--- begin Source ---

The same issue will happen with the upstream.

Comment 1 Alan Bishop 2022-06-24 16:39:52 UTC
The cinder squad discussed this at length, and there's no clear/simple resolution that doesn't include its own side effects, and the side effects could in turn be considered another bug. For example, if initial volume cache entries are created with using the image size, then that means many volumes created from the cache will need to be extended, and that can be an expensive operation that effectively reduces the value of caching feature.

A full solution, without adverse side effects, will require a fair amount of design work, and might potentially require additional configuration options that will affect backporting the change. For that reason, we're targeting the work for a future release, and will assess backporting the changes at a later date.

Comment 3 Keigo Noha 2022-06-27 00:42:46 UTC
Hi Alan,

Thank you for your comment! I understand creating a image volume cache with the image size may cause another issue, resizing the volume every time when the user requested larger image than the image size.

On the other hand, the current implementation causes unexpected storage capacity shortage. Cinder recorded the volume which is requested smaller size than image size as requested. It will cause the inconsistency issue between cinder DB and storage usage.

As temporary solution, can we fix the current behavior as below?
If the request volume size is smaller than the image cache's volume size, cinder doesn't use the clone volume with the image cache then create a volume with the original image. Also, we should add log.INFO to notify this behavior to operators.

How do you think about it?

--- end Source ---
--- begin Data block ---

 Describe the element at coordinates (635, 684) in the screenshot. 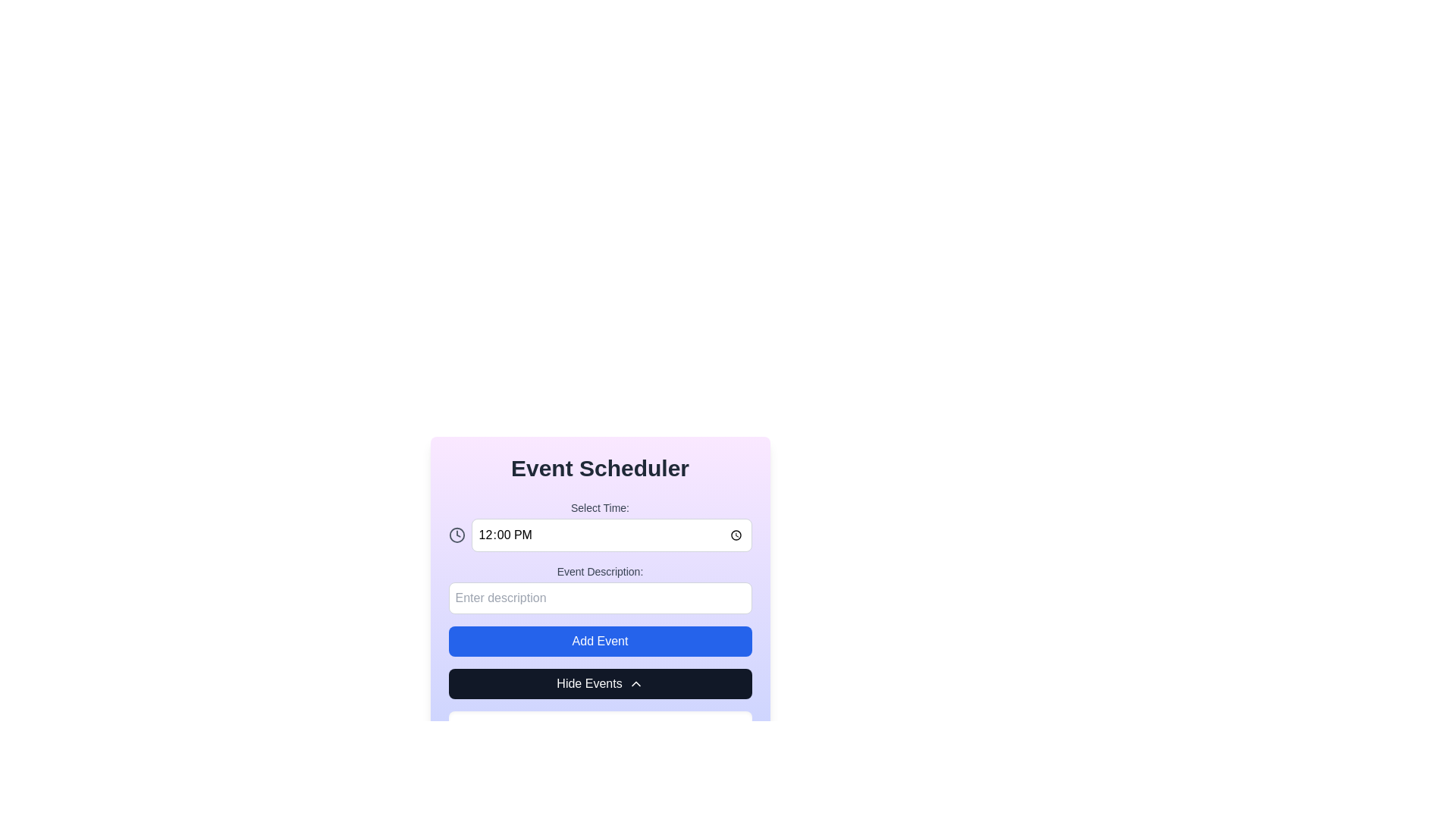

I see `the icon located to the right of the text within the 'Hide Events' button at the bottom of the Event Scheduler section` at that location.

--- end Data block ---

Exercise task: Can you copy out the Cinder image volume cache thread above in full, word for word?

Task result:
The same issue will happen with the upstream.

Comment 1 Alan Bishop 2022-06-24 16:39:52 UTC
The cinder squad discussed this at length, and there's no clear/simple resolution that doesn't include its own side effects, and the side effects could in turn be considered another bug. For example, if initial volume cache entries are created with using the image size, then that means many volumes created from the cache will need to be extended, and that can be an expensive operation that effectively reduces the value of caching feature.

A full solution, without adverse side effects, will require a fair amount of design work, and might potentially require additional configuration options that will affect backporting the change. For that reason, we're targeting the work for a future release, and will assess backporting the changes at a later date.

Comment 3 Keigo Noha 2022-06-27 00:42:46 UTC
Hi Alan,

Thank you for your comment! I understand creating a image volume cache with the image size may cause another issue, resizing the volume every time when the user requested larger image than the image size.

On the other hand, the current implementation causes unexpected storage capacity shortage. Cinder recorded the volume which is requested smaller size than image size as requested. It will cause the inconsistency issue between cinder DB and storage usage.

As temporary solution, can we fix the current behavior as below?
If the request volume size is smaller than the image cache's volume size, cinder doesn't use the clone volume with the image cache then create a volume with the original image. Also, we should add log.INFO to notify this behavior to operators.

How do you think about it?